Michel,
I really do not know what to say, other than I rather pass the pain of sorting out spam to the end-client. Clients then will complain that they are getting too much spam, so I bring the filters on the email server up - now they are not getting important emails.

Example:
One of my clients received about 200-500 email inquiries DAILY, but out of those only 10 - 20 were real emails - the rests were spam or had a virus load. The problem was that their email address was on their website and we could not filter since some came from overseas and for some reason they tend to trigger the spam filters. On the last redesign of their web site we took all email addresses off, but provided a robust inquiry form (we also provided address, fax, and phone numbers) that told users not to send any confidential information this way. In addition, based on the type of inquiry the message is routed to the right recipient, instead of having a catch-all account that had to be managed. Traffic is down t0 10 - 20 legitimate inquiries daily, and about 5 legitimate land in the old email address weekly. Problem solved on the recipient side.

So, which side of the email chain do we place the burden? Should senders be validated before their email is passed forth, or should the receiver be forced to filter their email? And from an organizational perspective, what level of risk is the organization willing to take if per chance a 'bad email' gets loose in their organization, or they miss out on a deal due to spam filtering?

Me? I want ALL my email, I will deal with spam and bad stuff, and if I want that Word document so badly, then I know how to get it. Unfortunately about 80% of users can not make an informed decision, but then that is why I have a job and it is not theirs.

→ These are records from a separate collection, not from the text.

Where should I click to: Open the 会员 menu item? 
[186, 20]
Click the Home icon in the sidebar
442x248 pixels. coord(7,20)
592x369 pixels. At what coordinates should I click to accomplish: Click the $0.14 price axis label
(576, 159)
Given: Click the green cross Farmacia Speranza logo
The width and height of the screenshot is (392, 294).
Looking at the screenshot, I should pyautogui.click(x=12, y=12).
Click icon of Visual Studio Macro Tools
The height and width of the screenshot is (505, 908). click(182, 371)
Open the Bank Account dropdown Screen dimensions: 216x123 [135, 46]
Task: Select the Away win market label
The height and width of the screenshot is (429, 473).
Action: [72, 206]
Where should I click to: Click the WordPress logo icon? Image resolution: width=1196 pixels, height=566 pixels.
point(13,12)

>>Point well taken!! I am having trouble just mentioning MS on this, since a lot of vendors are tightening security around email
>>(GMail doesn't even let you send ZIP files, for example). Other vendors put such a tight security policy in their email
>>servers that it just 'deletes' emails that are suspicious independently of the end-user. I have encountered this issue with
>>email servers that do not even notify the sender that a 'bounce' has taken place (UNIX/LINUX/MS... regardless of platform).
>>And Act has fits over PDF files, not to meintion its love to unsiggned MS Office documents (those are the ones that will kill
>>you with malicious code/worms/virii). Also, those self-appointed sites that most email servers access to check the validity of
>>a domain (I can basically put an anonymous complaint in a couple of those that will cause a domain or outgoing mail server IP
>>to be blacklisted automatically on may big email gateway, such as AOL, timewarner, 1and1, etc.) http://ordb.org/lookup/
>>or http://www.spamcop.net/bl.shtml for example - they also work off IP addresses instead of domains.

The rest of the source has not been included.